#### WHAT TO PRODUCE
Can you copy out, word for word, the lines beginning with the one that has "Image resolution: width=577" and ending after the one that has "click(x=11, y=159)"? Leave the pictures out of your answer.

#### RECORDS SUPPLIED
__________

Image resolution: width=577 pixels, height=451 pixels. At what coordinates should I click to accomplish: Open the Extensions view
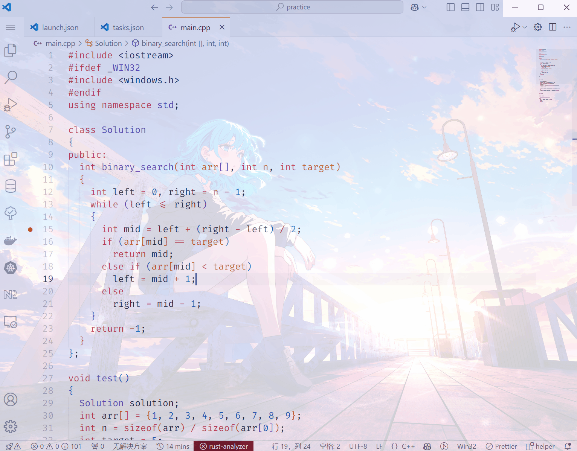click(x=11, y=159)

__________

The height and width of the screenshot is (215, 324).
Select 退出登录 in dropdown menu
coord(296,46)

__________

#### RESPONSE FOR THIS EXERCISE
Image resolution: width=577 pixels, height=451 pixels. At what coordinates should I click to accomplish: Open the Extensions view
click(x=11, y=159)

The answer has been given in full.